L'attenzione di Blair va quindi ai servizi pubblici, alla necessità di rinnovarne il funzionamento perché "sappiano offrire una maggiore adattabilità, una maggiore flessibilità, una maggiore capacità di auto-generare la propria innovazione." Per il premier, dunque, l'obiettivo è quello che si potrebbe definire una maggiore personalizzazione del public service: "Ecco perché dobbiamo rompere con la vecchia, monolitica cultura in difesa dei servizi pubblici; ecco perché dobbiamo coinvolgere terzo settore e volontariato nella gestione dei servizi pubblici: perché il privato oggi ha un ruolo attivo nel rendere efficiente l'erogazione di servizi al cittadino."
C'è, nell'agenda per il futuro di Tony Blair, anche il tema della competitività. "Essere competitivi - ammonisce il premier - non significa solo stabilità economica. Significa essere capaci di anticipare il progresso della scienza. Per questo - continua - anche aspetti della scienza che possono apparire collaterali, come la ricerca sulle cellule staminali, sono in realtà una parte estremamente significativa della moderna economia della conoscenza."

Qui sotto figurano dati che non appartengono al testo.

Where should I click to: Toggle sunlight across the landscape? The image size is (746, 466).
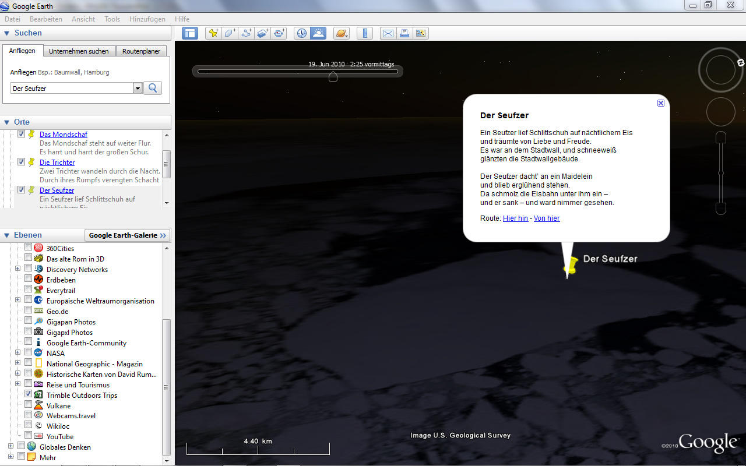tap(318, 33)
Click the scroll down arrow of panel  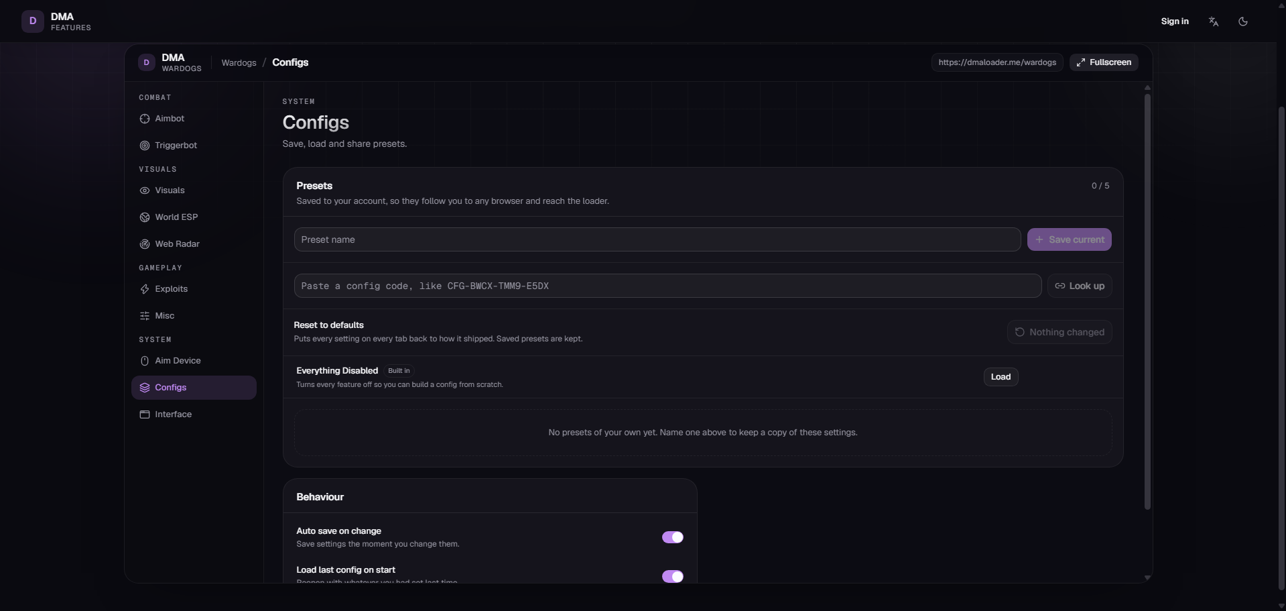click(1147, 577)
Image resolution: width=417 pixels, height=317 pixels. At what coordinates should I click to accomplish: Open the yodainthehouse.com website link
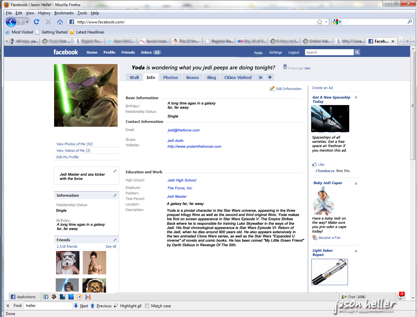pyautogui.click(x=194, y=147)

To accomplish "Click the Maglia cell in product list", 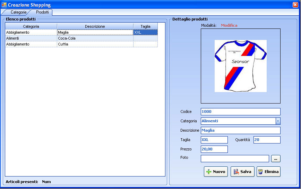I will pos(95,32).
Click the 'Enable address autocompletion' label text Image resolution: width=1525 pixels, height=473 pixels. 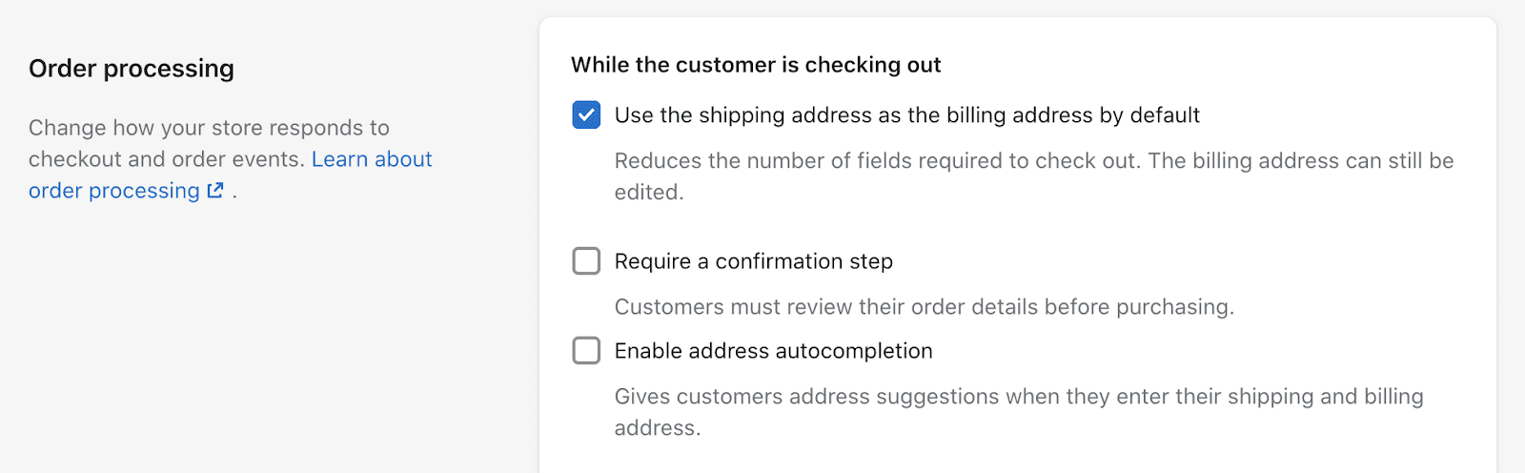pos(774,351)
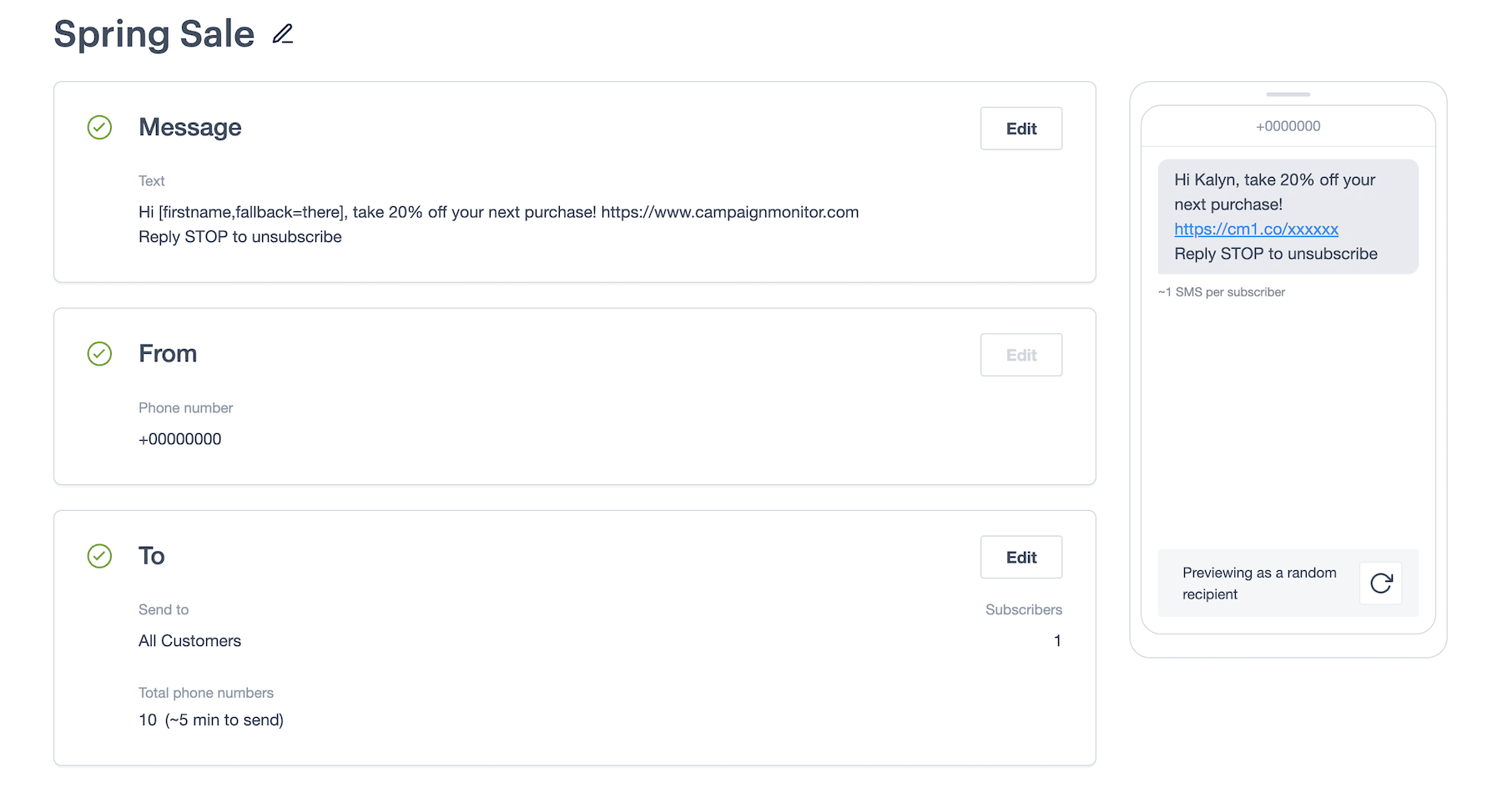Click the Spring Sale campaign title

pyautogui.click(x=154, y=34)
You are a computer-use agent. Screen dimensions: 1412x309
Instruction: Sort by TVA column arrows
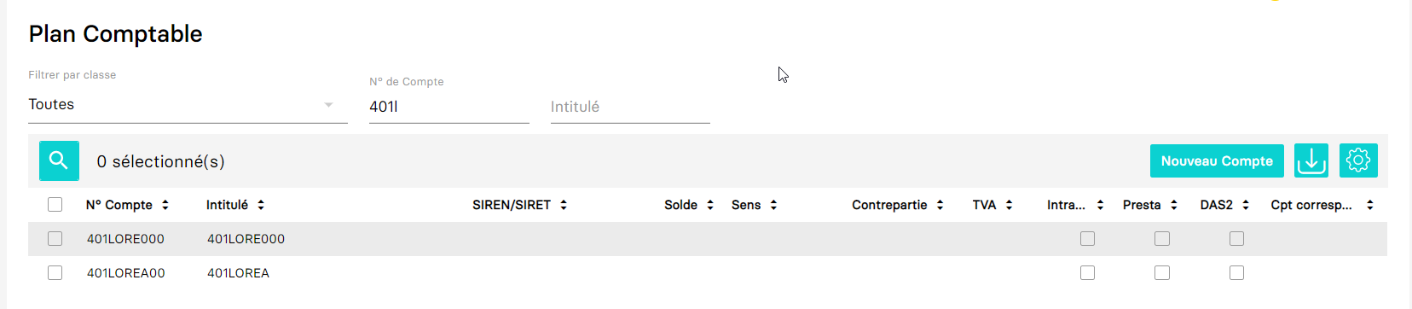tap(1009, 205)
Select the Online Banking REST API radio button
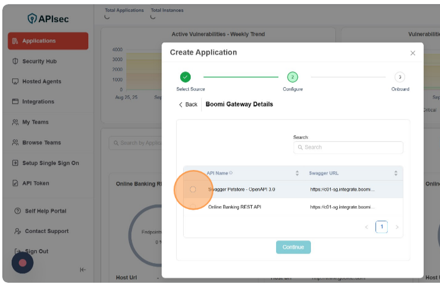Screen dimensions: 440x292 [x=193, y=207]
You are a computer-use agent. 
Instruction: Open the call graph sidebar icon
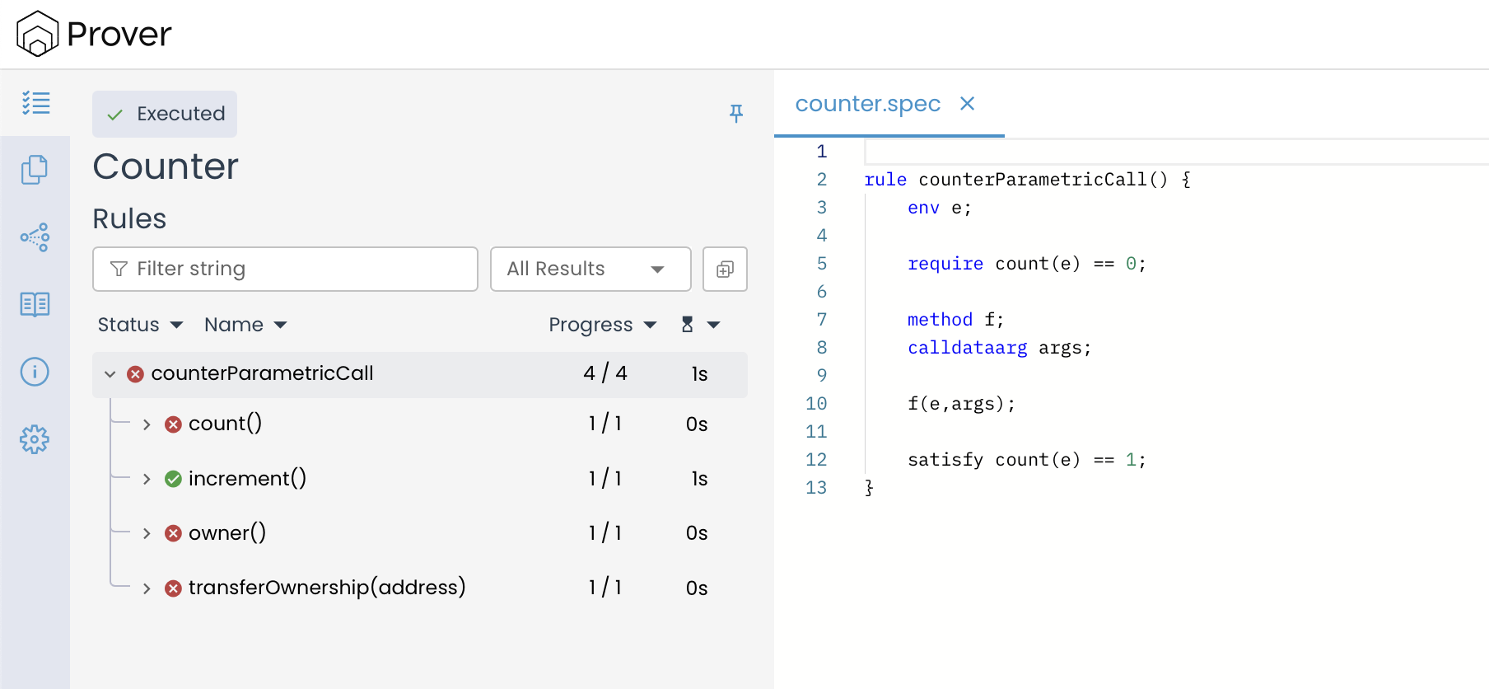[35, 237]
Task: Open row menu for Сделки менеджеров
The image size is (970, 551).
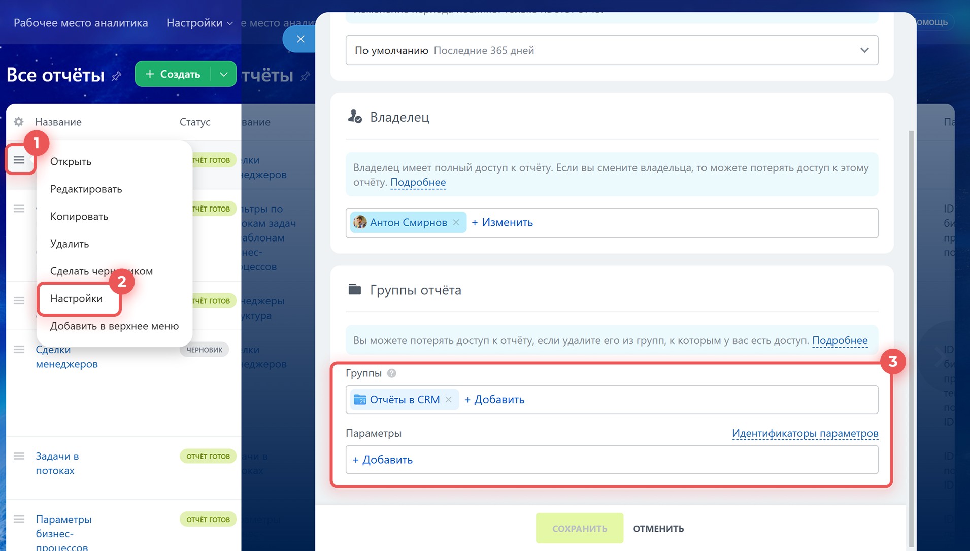Action: pos(19,350)
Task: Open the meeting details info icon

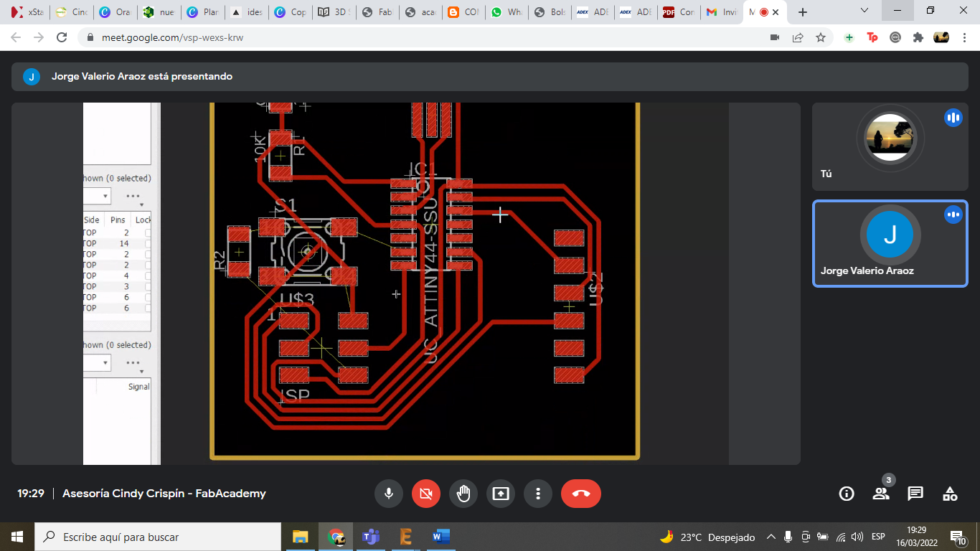Action: point(847,494)
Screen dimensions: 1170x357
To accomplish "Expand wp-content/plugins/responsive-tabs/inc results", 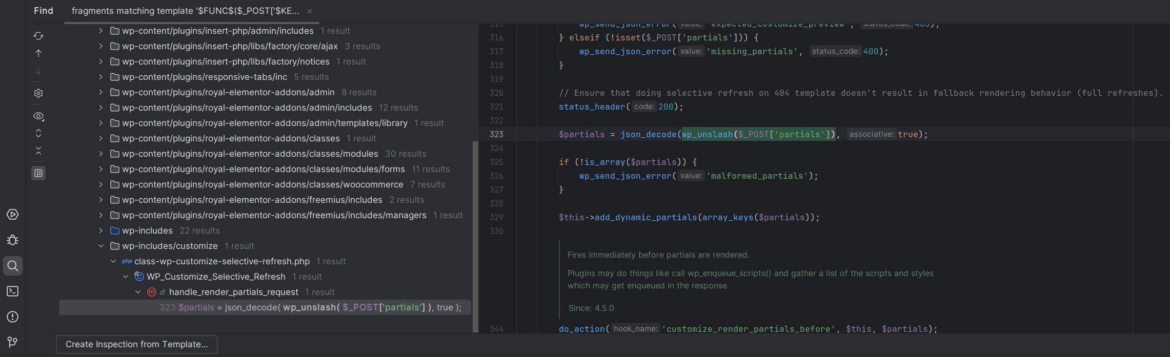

L'agenda internazionale, infine. "Sia che si veda nel terrorismo o piuttosto nell'emergenza ambientale la sfida del mondo globale, quello che non si può ignorare è che ciascuno di quegli issues si presenta già oggi in una cornice nuova rispetto al passato".
L'ascesa della Cina, ricorda ad esempio il Primo Ministro, rappresenta in tal senso uno dei più significativi e dirmopenti elementi di cambiamento dello scenario internazionale. Ma Blair azzarda anche una previsione: "La questione energetica - dice - diverrà uno dei dossier più impegnativi nel futuro delle relazioni internazionali, al punto che "alle prossime elezioni, vi assicuro, diventerà il principale tema di confronto con gli avversari."
Se queste sono le sfide, affinché i benefici ricadano sulla parte della popolazione più ampia possibile, significa affrontarle realizzando "la giusta combinazione tra l'assumere decisioni nell'interesse della modernizzazione, e l'approccio solidale nell'interesse dell'equità." Una combinazione, questa, tra "valori fondamentali". Coniugare insieme equità, opportunità per tutti, senso della comunità e della società, significa infatti, per Blair, saper rispondere al mondo che cambia adottando le decisioni ncessarie a vincere le sfide che questo ci lancia."
Ma importante quanto le decisioni che si assumono è, per il leader laburista, il modo in cui intendere l'impegno politico. "Fare politica non significa riunirsi in una stanza cercando una convergenza tra interessi tutti interni al partito, ma "cercare fuori i nostri interlocutori, tra quanti - e sono tanti - che condividono i nostri valori di fondo e la direzione di marcia che i nostri governi hanno impresso al paese, e che vogliono oggi diventare protagonisti del processo di cambiamento."
Blair, infine, riconosce che il New Labour, che la filosofia del New Labour, è maggioritaria nel partito e lo è anche nel paese. Che il partito ed il paese non sono quindi affatto disposti a tornare al passato, a tornare ad un mondo idealizzato che non esiste più.
"Il rischio, per quanto paradossale questo possa sembrare, non è l'allontanarsi dal New Labour - dice - ma non riuscire a rifocalizzarne il senso perché sia attuale nel mondo di oggi."
"In definitiva - conclude quindi Blair, tra gli applausi - se sapremo riconnetterci al paese, potremo vincere: se ci ritraiamo su di noi, perderemo. È una lezione molto semplice, che non è né New Labour né Old Labour. È la lezione della politica."